Click-target data:
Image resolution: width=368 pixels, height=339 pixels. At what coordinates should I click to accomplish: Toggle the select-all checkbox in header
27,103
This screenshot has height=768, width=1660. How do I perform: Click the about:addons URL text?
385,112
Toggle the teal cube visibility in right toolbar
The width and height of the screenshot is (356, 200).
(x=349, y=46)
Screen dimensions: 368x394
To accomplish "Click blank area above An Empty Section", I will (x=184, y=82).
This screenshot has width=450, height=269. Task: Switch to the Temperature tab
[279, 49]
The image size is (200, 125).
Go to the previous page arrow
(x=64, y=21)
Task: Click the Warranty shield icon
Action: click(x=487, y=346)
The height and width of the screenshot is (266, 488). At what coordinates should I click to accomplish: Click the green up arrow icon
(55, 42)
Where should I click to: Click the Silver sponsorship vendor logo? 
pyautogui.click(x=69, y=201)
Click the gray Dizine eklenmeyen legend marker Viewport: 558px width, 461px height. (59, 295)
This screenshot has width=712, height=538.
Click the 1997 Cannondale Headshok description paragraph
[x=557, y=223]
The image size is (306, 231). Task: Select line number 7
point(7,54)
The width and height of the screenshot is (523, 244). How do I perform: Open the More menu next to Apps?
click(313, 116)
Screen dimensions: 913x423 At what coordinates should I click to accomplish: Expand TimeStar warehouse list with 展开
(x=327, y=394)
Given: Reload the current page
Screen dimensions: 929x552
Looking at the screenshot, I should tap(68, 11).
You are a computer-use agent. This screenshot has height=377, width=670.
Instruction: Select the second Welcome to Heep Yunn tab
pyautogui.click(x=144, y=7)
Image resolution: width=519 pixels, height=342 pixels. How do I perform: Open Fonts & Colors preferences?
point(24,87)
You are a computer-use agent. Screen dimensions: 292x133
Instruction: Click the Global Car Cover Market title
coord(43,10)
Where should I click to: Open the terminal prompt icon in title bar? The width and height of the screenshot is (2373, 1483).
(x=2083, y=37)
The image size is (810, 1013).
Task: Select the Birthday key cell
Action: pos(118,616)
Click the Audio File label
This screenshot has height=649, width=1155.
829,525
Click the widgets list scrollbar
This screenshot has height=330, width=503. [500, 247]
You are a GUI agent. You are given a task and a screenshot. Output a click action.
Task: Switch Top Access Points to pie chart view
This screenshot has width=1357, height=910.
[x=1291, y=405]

» **OBJECTIVE**
Report every line of the listing that contains the string "pixels", copying each such line in full. Treat the match as case-sensitive.

» **SOLUTION**
Image resolution: width=368 pixels, height=339 pixels. At what coordinates should I click to accomplish: Toggle the select-all checkbox in header
Image resolution: width=519 pixels, height=342 pixels. How do I perform: Open Fonts & Colors preferences?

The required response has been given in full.